* **Verilen Metin**:
::::::::

Cumhuriyet Halk Partisi (CHP) Merkez Yönetim Kurulu (MYK), CHP Genel Başkanı Özgür Özel başkanlığında parti genel merkezinde saat 12.30’da toplandı. CHP Sözcüsü Deniz Yücel, devam eden toplantının gündemine ilişkin partisinin İzmir İl Başkanlığında basın toplantısı düzenledi.
Açıklamasında, iktidarın “Terörsüz Türkiye” olarak adlandırdığı sürece de değinen CHP Sözcüsü Yücel, daha önce de ifade ettikleri “üç ana kırmızı çizgilerinin” olduğunu belirtti.
CHP olarak Türkiye’de barış ve huzurun tesisi için sürece destek verebileceklerini ifade eden Yücel, bunun bazı koşullara bağlı olduğunu vurguladı. Yücel, sürecin “kapalı kapılar ardında değil, şeffaf bir şekilde yürütülmesi, çözüm yerinin TBMM olması ve şehit aileleri ile gazilerin vicdanını yaralayacak adımlardan kaçınılması” gerektiğini söyledi.

::::::::

* **Kaynak Alıntısı**:
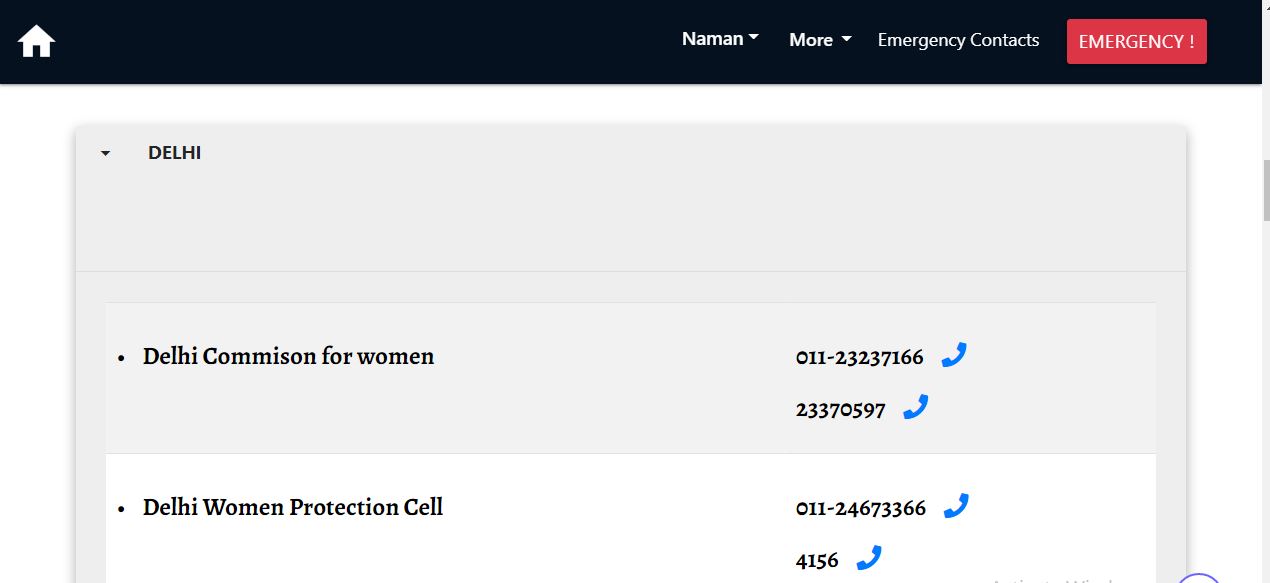
Task: Click the Delhi Women Protection Cell entry
Action: pos(292,507)
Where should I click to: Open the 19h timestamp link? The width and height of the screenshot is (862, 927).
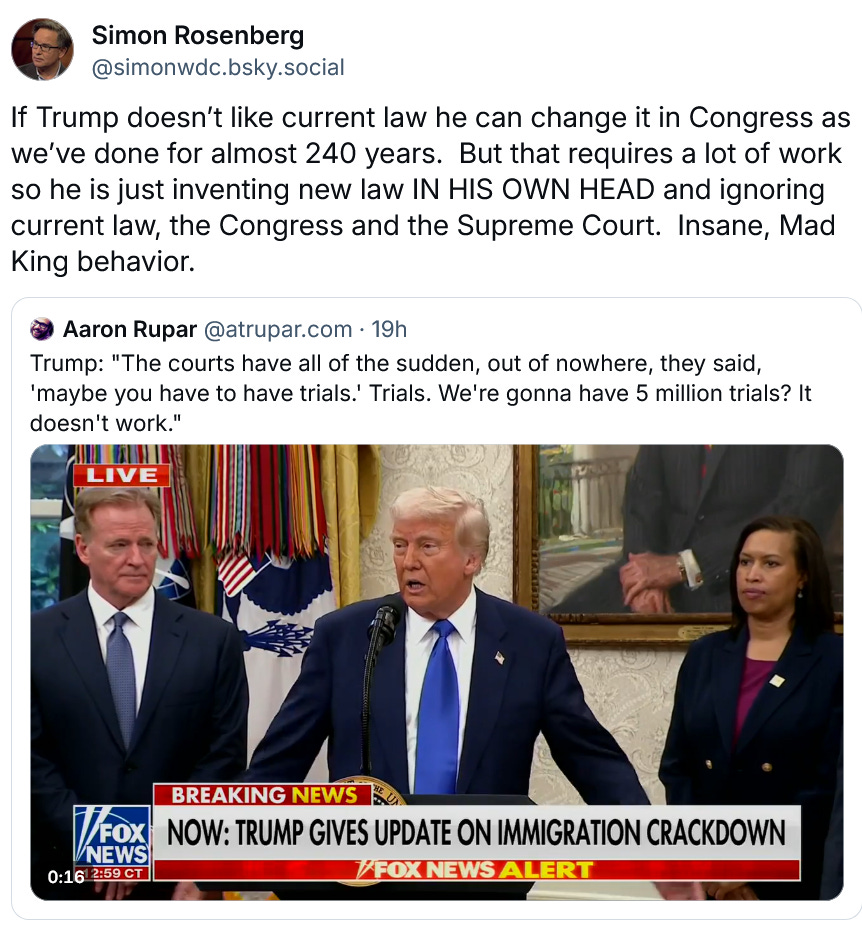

::::::::

* **Görevleriniz**:
A – Verilen metne göre aşağıdaki soruları yanıtlayın.
(i) CHP Merkez Yönetim Kurulu saat kaçta toplandı?
(ii) Deniz Yücel basın toplantısını nerede düzenledi?
(iii) Yücel'e göre sürecin çözüm yeri neresi olmalıdır?
B – Verilen metinde Yücel'in, CHP'nin sürece destek vermesi için öne sürdüğü koşulların hepsini sıralayın.

* **Yanıt Seti**:
A –
(i) Saat 12.30'da toplandı.
(ii) Partisinin İzmir İl Başkanlığında düzenledi.
(iii) TBMM olmalıdır.

B –
Sürecin kapalı kapılar ardında değil, şeffaf bir şekilde yürütülmesi.
Çözüm yerinin TBMM olması.
Şehit aileleri ile gazilerin vicdanını yaralayacak adımlardan kaçınılması.